ERROR: Error in if ((error < tol) | (iter >= maxiter)) {: missing value where TRUE/FALSE needed


One sees what may go wrong: if $x'y - v^{k-1}(y)$ is positive in the exponential in the first sum, then the exponential blows up due to the small $\sigma$ in the denominator. 

In [28]:
u

We can see that it blows up!

However, a very simple trick, called the "log-sum-exp trick" can avoid this issue.

Consider
\begin{align*}
(v^{k-1})^*(x) &= \max_y \{x'y - v^{k-1}(y) \}\\
(u^{k})^*(y) &= \max_y \{x'y - u^k(x) \}
\end{align*}

One has
\begin{align*}
u^k(x) &= \mu(x) + (v^{k-1})^*(x) + \sigma \log \int_{\mathcal{Y}}\exp\left(\frac{x'y - v^{k-1}(y) - (v^{k-1})^*(x)}{\sigma}\right) dy \\
v^k(x) &= \nu(y) + (u^{k})^*(y) + \sigma \log \int_{\mathcal{X}}\exp\left(\frac{x'y - u{k}(y) - (u^{k})^*(y)}{\sigma}\right) dx
\end{align*}

and now the arguments of the exponentials are always nonpositive, ensuring the exponentials don’t blow up.

In [29]:
tic()
    iter = 0
    cont = TRUE
    v = rep(0, nbY)
    mu = -sigma * log(p)
    nu = -sigma * log(q)
    uprec = -Inf
    while (cont) {
        # print(iter)
        iter = iter + 1
        vstar = apply(t(t(Phi) - v), 1, max)
        
        u = mu + vstar + sigma * log(apply(exp((Phi - matrix(v, nbX, nbY, byrow = T) - 
            vstar)/sigma), 1, sum))
        error = max(abs(u - uprec))
        uprec = u
        
        ustar = apply(Phi - u, 2, max)
        v = nu + ustar + sigma * log(apply(exp((Phi - u - matrix(ustar, nbX, nbY, 
            byrow = T))/sigma), 2, sum))
        
        if ((error < tol) | (iter >= maxiter)) {
            cont = FALSE
        }
        
    }
    pi = exp((Phi - u - matrix(v, nbX, nbY, byrow = T))/sigma)
    val = sum(pi * Phi) - sigma * sum(pi * log(pi))
    toc()
    
    if (iter >= maxiter) {
        print("Maximum number of iterations reached in IPFP2.")
    } else {
        print(paste0("IPFP2 converged in ", iter, " steps"))
        print(paste0("Value of the problem (IPFP2) = ", val))
        print(paste0("Sum(pi*Phi) (IPFP2) = ", sum(pi * Phi)))
        print(u[1:nrow] - u[nrow])
        print(v[1:ncol] + u[nrow])
    }
    

171.53 sec elapsed
[1] "IPFP2 converged in 485768 steps"
[1] "Value of the problem (IPFP2) = NaN"
[1] "Sum(pi*Phi) (IPFP2) = 0.869151724470475"
[1] -0.29052708 -0.37524875 -0.24172458 -0.08168658 -0.16788013 -0.28569533
[7] -0.37572011  0.00000000
[1] 1.0790391 1.0378405 1.1192756 1.1276767 1.2773118 0.9595294 1.0651250
[8] 1.1961558


We can see that when $\sigma = 0.01$, IPFP1 is faster.

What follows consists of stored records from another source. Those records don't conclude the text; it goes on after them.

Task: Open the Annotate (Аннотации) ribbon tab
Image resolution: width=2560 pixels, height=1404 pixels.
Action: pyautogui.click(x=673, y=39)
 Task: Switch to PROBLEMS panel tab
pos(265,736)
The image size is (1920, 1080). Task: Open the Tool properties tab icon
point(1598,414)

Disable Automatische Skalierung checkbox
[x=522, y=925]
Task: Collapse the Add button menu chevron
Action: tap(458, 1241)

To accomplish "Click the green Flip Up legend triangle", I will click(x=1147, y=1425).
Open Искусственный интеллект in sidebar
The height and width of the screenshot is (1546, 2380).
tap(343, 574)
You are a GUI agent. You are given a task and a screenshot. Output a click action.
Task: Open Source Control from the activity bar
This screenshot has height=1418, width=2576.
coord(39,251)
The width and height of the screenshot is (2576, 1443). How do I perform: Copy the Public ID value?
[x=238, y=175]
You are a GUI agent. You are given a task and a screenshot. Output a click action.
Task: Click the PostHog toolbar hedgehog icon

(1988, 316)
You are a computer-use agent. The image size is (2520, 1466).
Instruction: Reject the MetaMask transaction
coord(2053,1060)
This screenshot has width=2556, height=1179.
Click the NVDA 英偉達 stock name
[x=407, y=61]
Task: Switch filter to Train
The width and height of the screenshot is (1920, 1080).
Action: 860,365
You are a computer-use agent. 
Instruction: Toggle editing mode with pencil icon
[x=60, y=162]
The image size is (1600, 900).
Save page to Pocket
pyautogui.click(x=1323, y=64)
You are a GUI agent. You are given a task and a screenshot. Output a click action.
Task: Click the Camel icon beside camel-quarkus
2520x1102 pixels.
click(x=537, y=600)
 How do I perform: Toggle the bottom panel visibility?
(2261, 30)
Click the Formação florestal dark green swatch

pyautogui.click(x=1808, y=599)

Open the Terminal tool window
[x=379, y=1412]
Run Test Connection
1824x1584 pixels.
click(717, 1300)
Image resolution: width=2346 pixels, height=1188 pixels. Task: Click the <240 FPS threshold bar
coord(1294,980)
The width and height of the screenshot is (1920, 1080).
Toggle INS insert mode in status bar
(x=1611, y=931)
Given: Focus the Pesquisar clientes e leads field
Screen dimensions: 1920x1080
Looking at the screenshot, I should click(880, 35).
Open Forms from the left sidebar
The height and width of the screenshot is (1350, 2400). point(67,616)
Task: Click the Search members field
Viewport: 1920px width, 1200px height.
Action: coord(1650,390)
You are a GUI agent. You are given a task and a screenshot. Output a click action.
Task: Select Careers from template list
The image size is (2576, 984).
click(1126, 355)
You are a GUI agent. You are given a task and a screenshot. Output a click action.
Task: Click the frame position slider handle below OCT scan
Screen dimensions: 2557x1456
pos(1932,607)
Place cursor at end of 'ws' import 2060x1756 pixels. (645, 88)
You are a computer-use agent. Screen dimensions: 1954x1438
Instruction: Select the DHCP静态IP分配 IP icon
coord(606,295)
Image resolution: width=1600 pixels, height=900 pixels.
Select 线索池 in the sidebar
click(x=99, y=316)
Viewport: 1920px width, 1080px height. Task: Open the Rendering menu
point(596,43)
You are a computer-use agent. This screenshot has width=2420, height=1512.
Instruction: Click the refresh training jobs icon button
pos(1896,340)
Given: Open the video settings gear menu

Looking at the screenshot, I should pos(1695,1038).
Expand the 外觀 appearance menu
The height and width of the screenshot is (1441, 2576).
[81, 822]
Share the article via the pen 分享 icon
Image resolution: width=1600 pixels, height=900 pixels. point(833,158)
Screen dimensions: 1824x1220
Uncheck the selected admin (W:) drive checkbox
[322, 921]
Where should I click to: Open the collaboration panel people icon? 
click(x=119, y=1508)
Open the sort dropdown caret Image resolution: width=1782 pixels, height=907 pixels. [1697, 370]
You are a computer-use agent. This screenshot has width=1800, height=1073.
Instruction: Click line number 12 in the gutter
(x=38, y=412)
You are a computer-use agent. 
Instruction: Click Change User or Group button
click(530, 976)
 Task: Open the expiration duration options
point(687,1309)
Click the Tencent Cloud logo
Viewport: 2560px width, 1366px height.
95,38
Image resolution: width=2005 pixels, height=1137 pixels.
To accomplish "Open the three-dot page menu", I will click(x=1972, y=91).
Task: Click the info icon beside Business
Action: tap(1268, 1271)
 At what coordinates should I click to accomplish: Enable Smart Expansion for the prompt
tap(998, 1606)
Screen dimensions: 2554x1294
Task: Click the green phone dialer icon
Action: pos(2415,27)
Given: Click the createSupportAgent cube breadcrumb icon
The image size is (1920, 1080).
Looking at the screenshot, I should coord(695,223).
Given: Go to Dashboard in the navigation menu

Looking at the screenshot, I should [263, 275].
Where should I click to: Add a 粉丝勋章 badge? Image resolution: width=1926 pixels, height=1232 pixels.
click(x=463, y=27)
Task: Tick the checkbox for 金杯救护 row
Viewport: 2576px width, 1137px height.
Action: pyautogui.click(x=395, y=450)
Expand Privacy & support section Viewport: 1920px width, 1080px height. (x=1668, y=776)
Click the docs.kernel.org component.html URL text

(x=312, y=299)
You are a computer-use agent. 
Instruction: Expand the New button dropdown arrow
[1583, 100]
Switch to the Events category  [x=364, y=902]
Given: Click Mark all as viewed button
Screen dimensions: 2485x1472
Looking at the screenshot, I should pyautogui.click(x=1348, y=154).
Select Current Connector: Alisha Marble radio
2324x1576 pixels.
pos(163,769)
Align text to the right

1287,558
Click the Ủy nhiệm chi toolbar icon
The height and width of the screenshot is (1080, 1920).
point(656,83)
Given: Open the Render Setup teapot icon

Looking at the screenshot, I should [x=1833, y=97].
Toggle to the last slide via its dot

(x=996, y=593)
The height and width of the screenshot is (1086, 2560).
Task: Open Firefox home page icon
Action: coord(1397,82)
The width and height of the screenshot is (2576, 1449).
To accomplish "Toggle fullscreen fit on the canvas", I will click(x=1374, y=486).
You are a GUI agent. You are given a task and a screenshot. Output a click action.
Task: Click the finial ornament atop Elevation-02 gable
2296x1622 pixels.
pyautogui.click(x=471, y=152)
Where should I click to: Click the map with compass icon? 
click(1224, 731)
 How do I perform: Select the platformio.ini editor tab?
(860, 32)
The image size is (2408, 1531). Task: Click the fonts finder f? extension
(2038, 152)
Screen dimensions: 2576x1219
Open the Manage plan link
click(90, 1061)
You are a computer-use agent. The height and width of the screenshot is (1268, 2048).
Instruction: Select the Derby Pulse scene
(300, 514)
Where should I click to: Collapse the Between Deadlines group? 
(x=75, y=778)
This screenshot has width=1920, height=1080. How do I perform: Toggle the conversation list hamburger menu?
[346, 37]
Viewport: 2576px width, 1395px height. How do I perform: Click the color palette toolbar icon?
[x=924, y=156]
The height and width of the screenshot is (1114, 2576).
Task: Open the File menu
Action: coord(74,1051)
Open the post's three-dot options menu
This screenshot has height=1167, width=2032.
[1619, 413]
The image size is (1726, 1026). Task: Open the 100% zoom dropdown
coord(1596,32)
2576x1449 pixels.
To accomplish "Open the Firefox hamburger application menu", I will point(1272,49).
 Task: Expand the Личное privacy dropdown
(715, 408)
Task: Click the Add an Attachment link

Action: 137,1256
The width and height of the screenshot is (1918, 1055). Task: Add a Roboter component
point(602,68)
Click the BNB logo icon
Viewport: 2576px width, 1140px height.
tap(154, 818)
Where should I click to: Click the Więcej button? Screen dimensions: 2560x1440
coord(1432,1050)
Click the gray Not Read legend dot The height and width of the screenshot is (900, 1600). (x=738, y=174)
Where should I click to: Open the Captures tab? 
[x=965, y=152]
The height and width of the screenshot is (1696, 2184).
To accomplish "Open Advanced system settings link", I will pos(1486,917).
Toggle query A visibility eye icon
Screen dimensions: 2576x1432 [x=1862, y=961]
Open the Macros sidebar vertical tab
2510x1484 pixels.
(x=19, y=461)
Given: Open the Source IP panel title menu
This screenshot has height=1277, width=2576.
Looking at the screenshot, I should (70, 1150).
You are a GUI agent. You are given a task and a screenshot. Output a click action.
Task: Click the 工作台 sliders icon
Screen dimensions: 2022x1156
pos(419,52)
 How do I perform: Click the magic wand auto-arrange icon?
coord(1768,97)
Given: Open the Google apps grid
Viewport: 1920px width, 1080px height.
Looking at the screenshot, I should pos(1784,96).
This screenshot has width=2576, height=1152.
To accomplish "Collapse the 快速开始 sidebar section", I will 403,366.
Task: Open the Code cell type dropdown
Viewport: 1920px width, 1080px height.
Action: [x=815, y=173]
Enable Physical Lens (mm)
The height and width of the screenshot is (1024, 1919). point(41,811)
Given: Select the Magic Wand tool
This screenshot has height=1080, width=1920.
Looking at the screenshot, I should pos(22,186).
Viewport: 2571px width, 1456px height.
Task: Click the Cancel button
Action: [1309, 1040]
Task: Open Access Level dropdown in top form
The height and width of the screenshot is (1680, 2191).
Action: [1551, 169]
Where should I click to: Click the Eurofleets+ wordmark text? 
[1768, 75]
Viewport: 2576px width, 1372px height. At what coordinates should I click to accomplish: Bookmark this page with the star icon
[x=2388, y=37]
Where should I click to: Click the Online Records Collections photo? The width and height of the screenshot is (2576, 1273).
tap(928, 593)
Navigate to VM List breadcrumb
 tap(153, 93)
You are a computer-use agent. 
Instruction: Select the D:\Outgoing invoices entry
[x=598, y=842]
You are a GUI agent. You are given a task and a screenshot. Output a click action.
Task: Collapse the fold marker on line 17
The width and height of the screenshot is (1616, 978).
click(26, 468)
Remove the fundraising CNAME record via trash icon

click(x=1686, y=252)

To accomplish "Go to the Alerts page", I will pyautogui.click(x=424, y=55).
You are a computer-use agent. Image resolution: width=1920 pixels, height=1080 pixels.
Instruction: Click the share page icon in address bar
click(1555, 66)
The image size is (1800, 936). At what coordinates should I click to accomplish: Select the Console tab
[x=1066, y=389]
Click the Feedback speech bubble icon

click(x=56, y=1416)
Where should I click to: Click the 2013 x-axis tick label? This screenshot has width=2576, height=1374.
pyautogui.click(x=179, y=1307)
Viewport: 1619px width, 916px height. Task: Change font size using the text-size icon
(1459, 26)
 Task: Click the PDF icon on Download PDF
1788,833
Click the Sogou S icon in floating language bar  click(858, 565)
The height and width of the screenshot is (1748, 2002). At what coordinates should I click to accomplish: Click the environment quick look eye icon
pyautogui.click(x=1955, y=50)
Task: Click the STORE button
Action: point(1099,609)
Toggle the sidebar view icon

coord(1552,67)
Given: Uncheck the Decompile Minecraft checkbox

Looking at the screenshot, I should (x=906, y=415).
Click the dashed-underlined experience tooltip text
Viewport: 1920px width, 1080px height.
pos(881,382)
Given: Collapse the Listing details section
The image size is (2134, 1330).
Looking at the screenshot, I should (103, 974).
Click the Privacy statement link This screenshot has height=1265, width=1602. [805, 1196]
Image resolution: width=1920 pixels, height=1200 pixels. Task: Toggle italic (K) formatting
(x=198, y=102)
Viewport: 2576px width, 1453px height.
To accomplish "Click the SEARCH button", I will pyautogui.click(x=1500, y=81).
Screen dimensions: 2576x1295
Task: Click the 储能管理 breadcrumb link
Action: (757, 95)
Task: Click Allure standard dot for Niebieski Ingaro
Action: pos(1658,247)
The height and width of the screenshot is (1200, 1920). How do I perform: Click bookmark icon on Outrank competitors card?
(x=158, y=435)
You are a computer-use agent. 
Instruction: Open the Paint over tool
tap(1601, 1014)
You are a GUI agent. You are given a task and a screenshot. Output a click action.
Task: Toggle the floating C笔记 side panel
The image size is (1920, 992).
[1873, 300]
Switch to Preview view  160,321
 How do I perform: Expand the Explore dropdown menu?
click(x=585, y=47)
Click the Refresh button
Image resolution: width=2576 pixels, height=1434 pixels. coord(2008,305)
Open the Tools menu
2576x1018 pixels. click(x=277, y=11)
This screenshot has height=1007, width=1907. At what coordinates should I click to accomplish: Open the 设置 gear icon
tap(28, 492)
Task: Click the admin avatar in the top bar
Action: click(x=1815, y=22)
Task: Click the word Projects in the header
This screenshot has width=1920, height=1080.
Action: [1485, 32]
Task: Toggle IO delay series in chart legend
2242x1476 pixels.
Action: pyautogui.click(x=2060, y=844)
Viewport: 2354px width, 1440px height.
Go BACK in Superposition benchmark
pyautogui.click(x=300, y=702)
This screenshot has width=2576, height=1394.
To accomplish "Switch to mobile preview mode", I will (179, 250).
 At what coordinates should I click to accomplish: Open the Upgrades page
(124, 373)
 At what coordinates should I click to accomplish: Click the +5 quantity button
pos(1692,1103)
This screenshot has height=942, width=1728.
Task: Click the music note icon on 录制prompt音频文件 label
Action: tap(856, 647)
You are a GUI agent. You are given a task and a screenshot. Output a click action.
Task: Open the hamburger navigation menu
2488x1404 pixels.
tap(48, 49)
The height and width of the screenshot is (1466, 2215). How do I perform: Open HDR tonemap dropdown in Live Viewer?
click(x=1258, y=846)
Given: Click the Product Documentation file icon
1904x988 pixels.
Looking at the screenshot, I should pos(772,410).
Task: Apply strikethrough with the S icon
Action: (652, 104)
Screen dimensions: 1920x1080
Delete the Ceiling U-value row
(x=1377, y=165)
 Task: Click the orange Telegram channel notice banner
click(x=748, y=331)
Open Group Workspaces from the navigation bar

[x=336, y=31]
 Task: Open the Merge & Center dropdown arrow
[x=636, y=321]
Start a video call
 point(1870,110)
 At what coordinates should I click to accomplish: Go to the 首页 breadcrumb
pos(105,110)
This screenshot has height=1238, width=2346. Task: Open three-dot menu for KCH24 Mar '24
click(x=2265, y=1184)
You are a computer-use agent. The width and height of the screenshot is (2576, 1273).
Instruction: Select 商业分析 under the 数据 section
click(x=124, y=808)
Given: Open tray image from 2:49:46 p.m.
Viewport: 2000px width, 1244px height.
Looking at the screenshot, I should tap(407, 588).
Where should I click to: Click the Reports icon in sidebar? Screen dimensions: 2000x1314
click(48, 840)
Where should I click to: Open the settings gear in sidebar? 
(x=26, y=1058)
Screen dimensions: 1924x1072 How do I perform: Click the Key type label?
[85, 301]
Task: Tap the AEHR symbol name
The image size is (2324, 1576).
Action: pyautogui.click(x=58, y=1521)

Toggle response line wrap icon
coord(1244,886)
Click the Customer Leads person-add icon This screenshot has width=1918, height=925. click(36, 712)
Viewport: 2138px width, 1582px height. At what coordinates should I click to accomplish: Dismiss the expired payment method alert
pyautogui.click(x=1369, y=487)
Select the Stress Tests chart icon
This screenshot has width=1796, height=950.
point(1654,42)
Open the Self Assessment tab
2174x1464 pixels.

When $\sigma = 0.001$, then the IPFP1 fails, whereas IPFP2 converges.

As a side note, this is also very useful when dealing with small numbers, in particular probabilities. Using the log-sum-exp trick shows up often when running certain Bayesian algorithms (f For example when doing certain Bayesian methods.